# [Instructions to follow]
Format the data from its first line through the line containing "tap(191, 155)" as a Markdown table with the columns Row and Text, one numbered row per line and no blank lines. Leave the pictures out of the table.

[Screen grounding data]
____________
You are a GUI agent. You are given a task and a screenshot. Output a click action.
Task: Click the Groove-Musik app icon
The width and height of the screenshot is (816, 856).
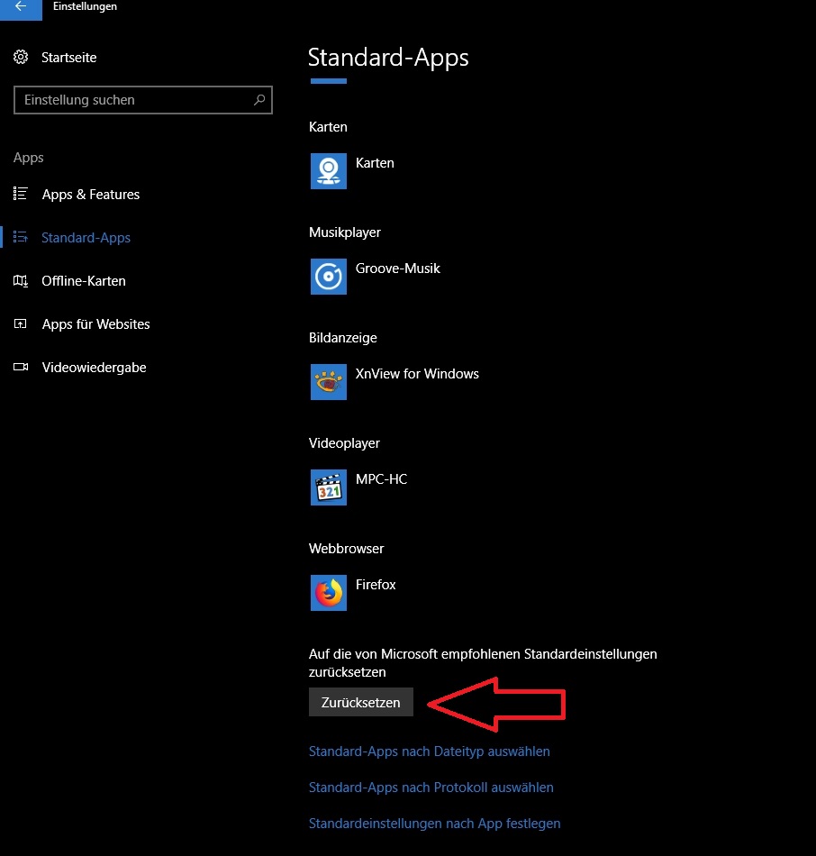click(x=328, y=276)
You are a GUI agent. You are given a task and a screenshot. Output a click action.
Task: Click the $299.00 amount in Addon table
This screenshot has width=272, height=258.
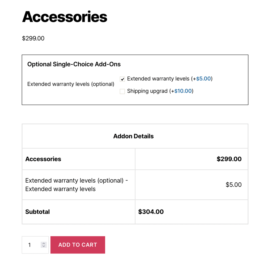click(x=229, y=159)
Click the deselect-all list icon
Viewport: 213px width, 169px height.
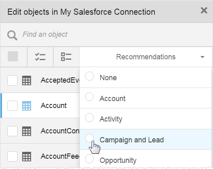(66, 57)
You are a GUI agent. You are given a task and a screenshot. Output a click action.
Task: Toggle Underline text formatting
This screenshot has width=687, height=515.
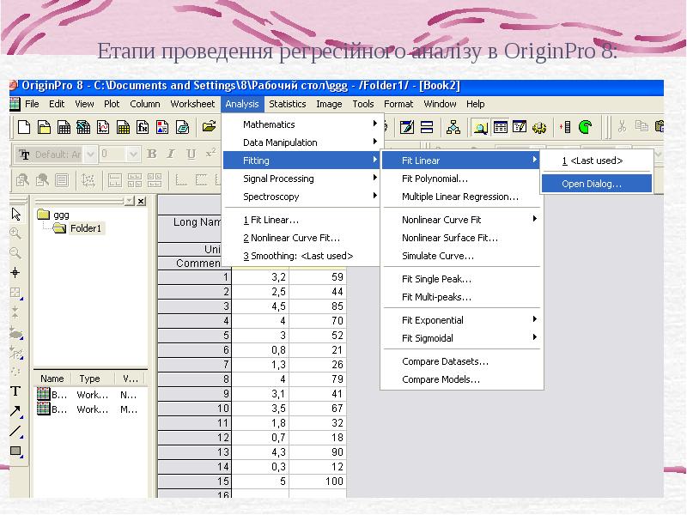tap(191, 155)
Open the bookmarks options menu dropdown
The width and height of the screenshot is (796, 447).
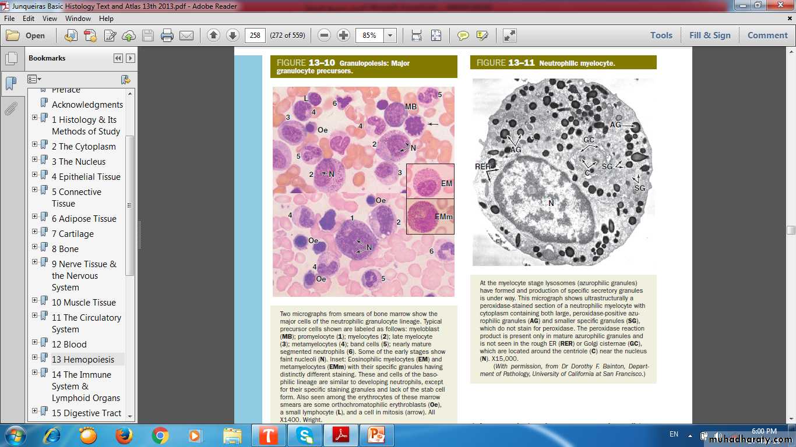pos(35,79)
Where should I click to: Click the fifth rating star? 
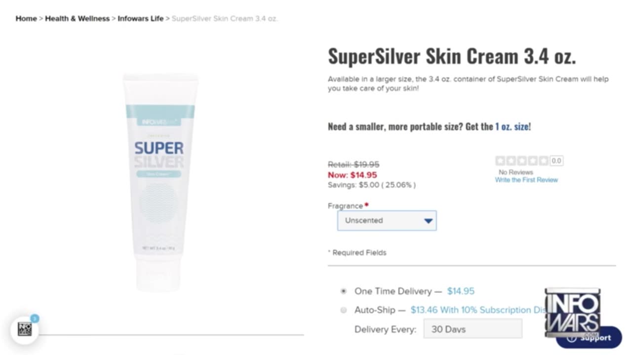(x=543, y=161)
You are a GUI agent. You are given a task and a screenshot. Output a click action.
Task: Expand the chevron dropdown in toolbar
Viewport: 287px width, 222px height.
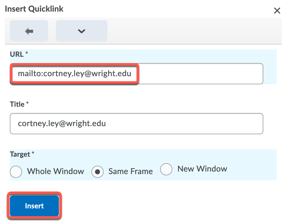tap(81, 31)
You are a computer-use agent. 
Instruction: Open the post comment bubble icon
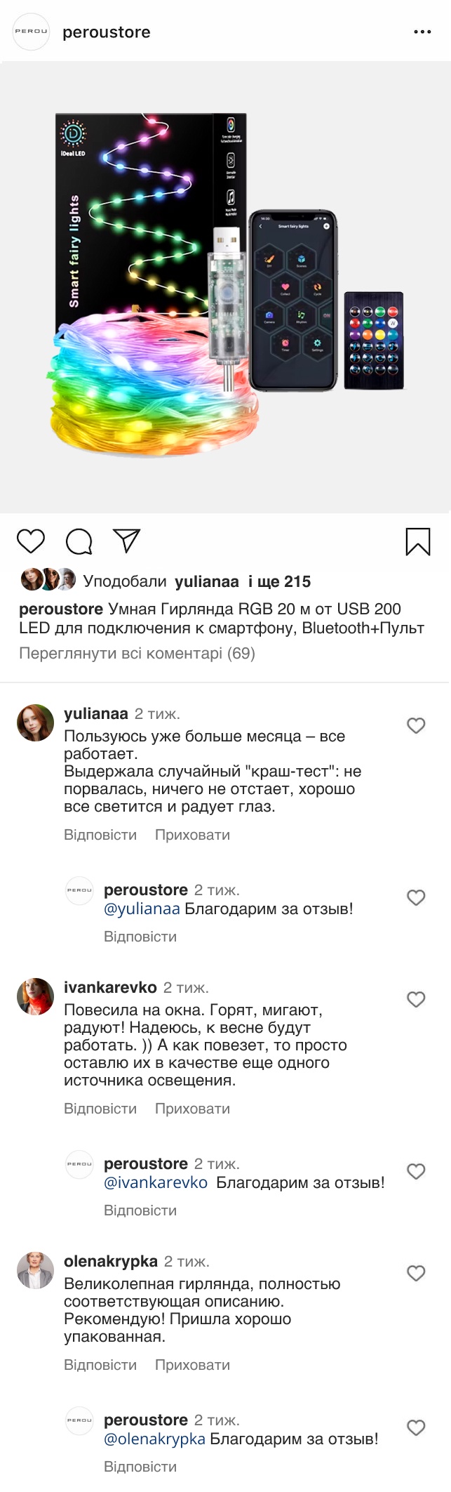point(79,541)

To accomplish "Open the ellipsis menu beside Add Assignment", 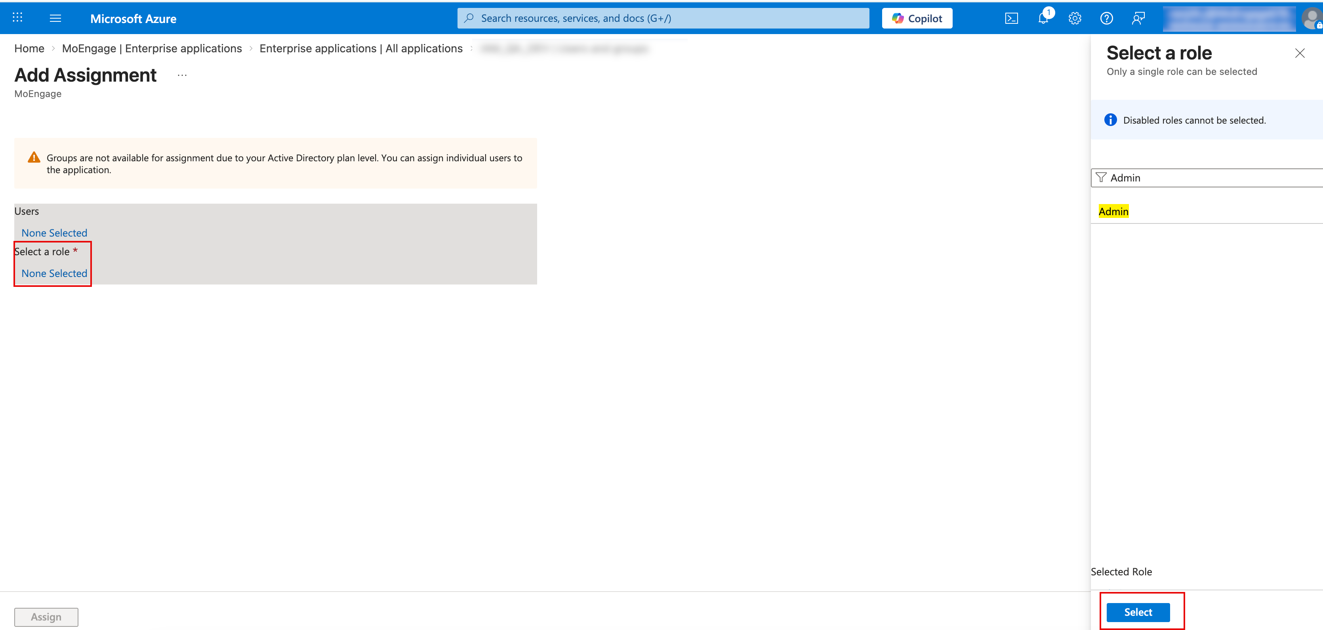I will click(182, 76).
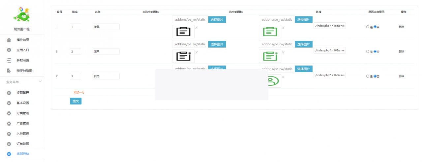Remove unselected icon image for 接单 row
This screenshot has height=162, width=422.
pos(196,28)
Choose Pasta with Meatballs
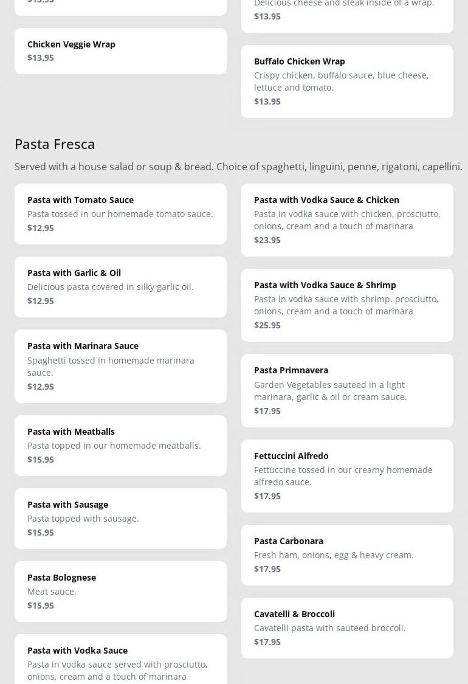This screenshot has height=684, width=468. click(120, 446)
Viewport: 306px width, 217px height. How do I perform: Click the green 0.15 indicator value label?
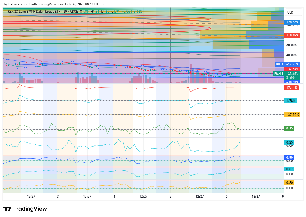[290, 128]
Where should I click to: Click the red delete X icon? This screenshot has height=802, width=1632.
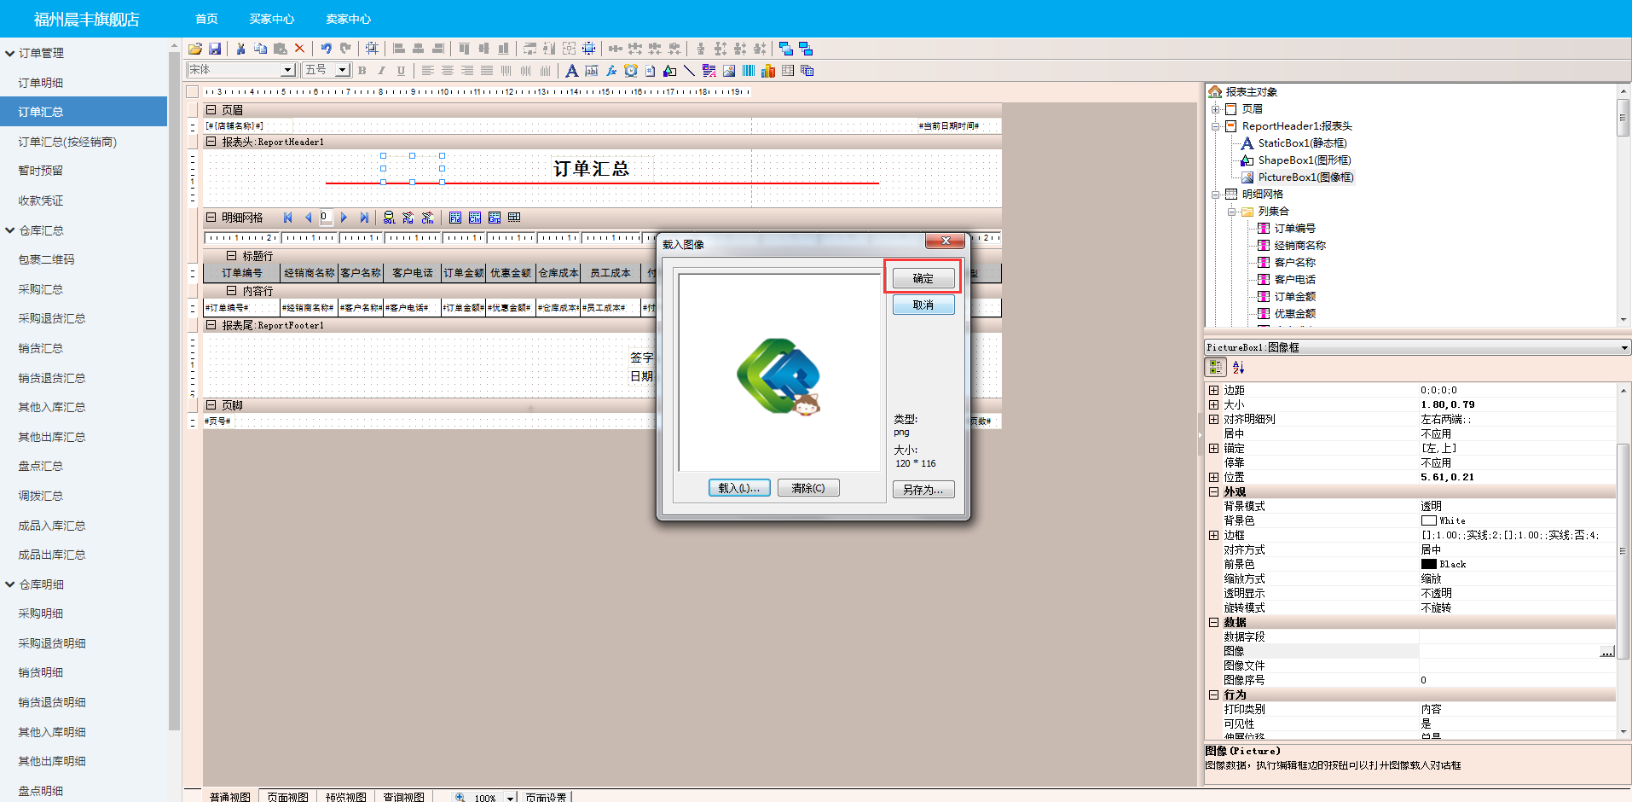coord(299,49)
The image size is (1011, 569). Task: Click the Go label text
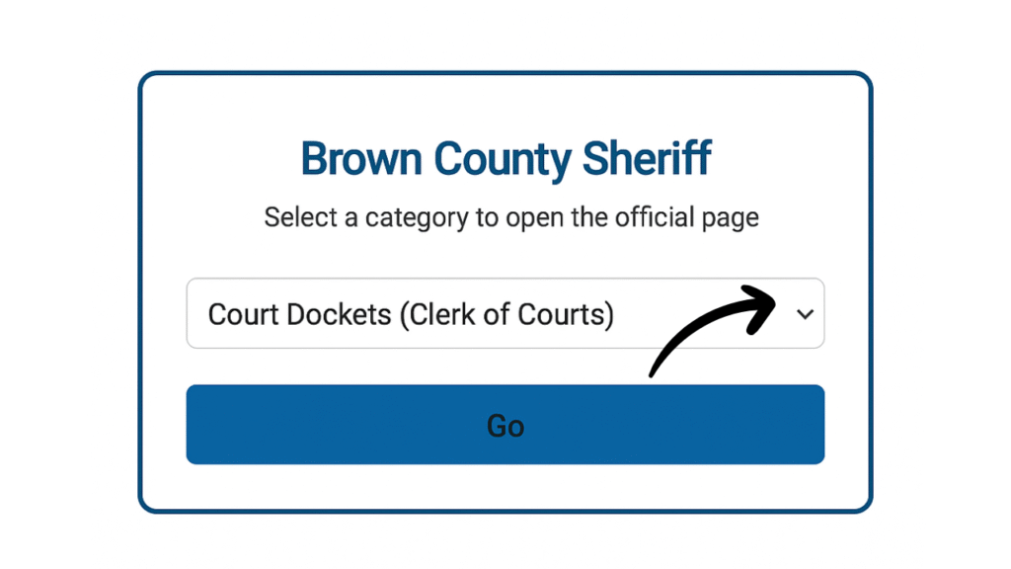point(505,425)
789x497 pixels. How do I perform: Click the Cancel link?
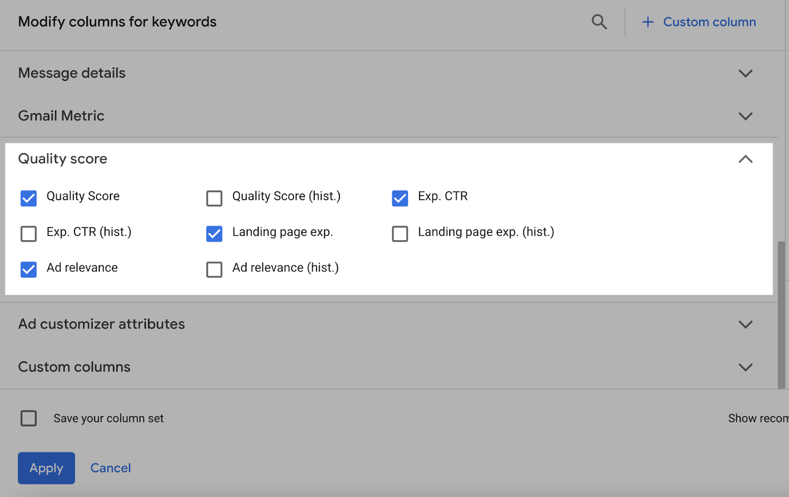point(110,468)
____________
# [Exercise output]
| Row | Text |
|---|---|
| 1 | You are a GUI agent. You are given a task and a screenshot. Output a click action. |
| 2 | Task: Click the Groove-Musik app icon |
| 3 | The width and height of the screenshot is (816, 856). |
| 4 | click(x=328, y=276) |
| 5 | You are a GUI agent. You are given a task and a screenshot. Output a click action. |
| 6 | Task: Click the $299.00 amount in Addon table |
| 7 | This screenshot has width=272, height=258. |
| 8 | click(x=229, y=159) |
| 9 | Click the deselect-all list icon |
| 10 | Viewport: 213px width, 169px height. |
| 11 | (66, 57) |
| 12 | You are a GUI agent. You are given a task and a screenshot. Output a click action. |
| 13 | Task: Toggle Underline text formatting |
| 14 | This screenshot has width=687, height=515. |
| 15 | tap(191, 155) |